(Activity):
Once you have read the records below, restate them word for word.

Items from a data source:
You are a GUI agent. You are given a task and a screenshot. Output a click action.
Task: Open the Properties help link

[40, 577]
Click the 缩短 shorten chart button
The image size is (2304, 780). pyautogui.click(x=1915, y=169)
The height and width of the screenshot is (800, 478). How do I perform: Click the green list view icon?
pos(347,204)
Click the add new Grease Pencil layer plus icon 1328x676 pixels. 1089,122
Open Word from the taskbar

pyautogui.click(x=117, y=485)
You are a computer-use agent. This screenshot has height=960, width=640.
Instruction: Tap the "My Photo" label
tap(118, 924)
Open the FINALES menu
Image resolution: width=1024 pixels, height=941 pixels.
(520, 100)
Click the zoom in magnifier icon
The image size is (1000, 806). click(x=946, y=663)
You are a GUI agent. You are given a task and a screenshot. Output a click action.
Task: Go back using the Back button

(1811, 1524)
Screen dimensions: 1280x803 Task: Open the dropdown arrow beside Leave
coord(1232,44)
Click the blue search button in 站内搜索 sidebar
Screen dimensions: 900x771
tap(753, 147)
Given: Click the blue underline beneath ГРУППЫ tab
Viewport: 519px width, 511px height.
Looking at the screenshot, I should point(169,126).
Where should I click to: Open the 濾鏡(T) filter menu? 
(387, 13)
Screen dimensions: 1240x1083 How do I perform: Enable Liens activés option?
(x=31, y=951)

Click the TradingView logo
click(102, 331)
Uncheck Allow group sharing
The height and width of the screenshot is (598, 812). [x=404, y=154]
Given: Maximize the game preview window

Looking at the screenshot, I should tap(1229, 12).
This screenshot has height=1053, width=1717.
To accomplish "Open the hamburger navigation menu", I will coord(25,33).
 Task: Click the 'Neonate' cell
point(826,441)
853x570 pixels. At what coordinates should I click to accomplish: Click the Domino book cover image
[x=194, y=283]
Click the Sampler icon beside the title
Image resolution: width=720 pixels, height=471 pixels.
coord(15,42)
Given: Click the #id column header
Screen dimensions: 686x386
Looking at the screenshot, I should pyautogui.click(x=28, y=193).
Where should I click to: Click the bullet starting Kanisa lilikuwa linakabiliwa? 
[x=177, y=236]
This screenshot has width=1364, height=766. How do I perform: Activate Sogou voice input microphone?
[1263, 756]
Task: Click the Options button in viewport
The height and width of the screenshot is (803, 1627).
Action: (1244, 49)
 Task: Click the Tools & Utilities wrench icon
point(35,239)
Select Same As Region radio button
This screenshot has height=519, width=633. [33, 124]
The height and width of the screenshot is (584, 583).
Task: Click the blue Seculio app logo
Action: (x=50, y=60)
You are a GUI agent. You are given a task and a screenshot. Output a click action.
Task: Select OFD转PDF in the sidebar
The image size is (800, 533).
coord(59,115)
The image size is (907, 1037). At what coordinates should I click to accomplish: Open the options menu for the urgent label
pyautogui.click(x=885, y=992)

(Result for this task):
You are a GUI agent. You are given a task and a screenshot. Output a click action.
Task: Open the Properties help link

[40, 577]
Click the 缩短 shorten chart button
The image size is (2304, 780). pyautogui.click(x=1915, y=169)
The height and width of the screenshot is (800, 478). How do I perform: Click the green list view icon?
pos(347,204)
Click the add new Grease Pencil layer plus icon 1328x676 pixels. 1089,122
Open Word from the taskbar

pyautogui.click(x=117, y=485)
You are a computer-use agent. This screenshot has height=960, width=640.
Instruction: Tap the "My Photo" label
tap(118, 924)
Open the FINALES menu
Image resolution: width=1024 pixels, height=941 pixels.
(520, 100)
Click the zoom in magnifier icon
The image size is (1000, 806). click(x=946, y=663)
You are a GUI agent. You are given a task and a screenshot. Output a click action.
Task: Go back using the Back button

(1811, 1524)
Screen dimensions: 1280x803 Task: Open the dropdown arrow beside Leave
coord(1232,44)
Click the blue search button in 站内搜索 sidebar
Screen dimensions: 900x771
tap(753, 147)
Given: Click the blue underline beneath ГРУППЫ tab
Viewport: 519px width, 511px height.
Looking at the screenshot, I should point(169,126).
Where should I click to: Open the 濾鏡(T) filter menu? 
(387, 13)
Screen dimensions: 1240x1083 How do I perform: Enable Liens activés option?
(x=31, y=951)

Click the TradingView logo
click(102, 331)
Uncheck Allow group sharing
The height and width of the screenshot is (598, 812). [x=404, y=154]
Given: Maximize the game preview window

Looking at the screenshot, I should tap(1229, 12).
This screenshot has height=1053, width=1717.
To accomplish "Open the hamburger navigation menu", I will coord(25,33).
 Task: Click the 'Neonate' cell
point(826,441)
853x570 pixels. At what coordinates should I click to accomplish: Click the Domino book cover image
[x=194, y=283]
Click the Sampler icon beside the title
Image resolution: width=720 pixels, height=471 pixels.
coord(15,42)
Given: Click the #id column header
Screen dimensions: 686x386
Looking at the screenshot, I should pyautogui.click(x=28, y=193).
Where should I click to: Click the bullet starting Kanisa lilikuwa linakabiliwa? 
[x=177, y=236]
This screenshot has width=1364, height=766. How do I perform: Activate Sogou voice input microphone?
[1263, 756]
Task: Click the Options button in viewport
The height and width of the screenshot is (803, 1627).
Action: (1244, 49)
 Task: Click the Tools & Utilities wrench icon
point(35,239)
Select Same As Region radio button
This screenshot has height=519, width=633. [33, 124]
The height and width of the screenshot is (584, 583).
Task: Click the blue Seculio app logo
Action: (x=50, y=60)
You are a GUI agent. You are given a task and a screenshot. Output a click action.
Task: Select OFD转PDF in the sidebar
The image size is (800, 533).
coord(59,115)
The image size is (907, 1037). At what coordinates should I click to accomplish: Open the options menu for the urgent label
pyautogui.click(x=885, y=992)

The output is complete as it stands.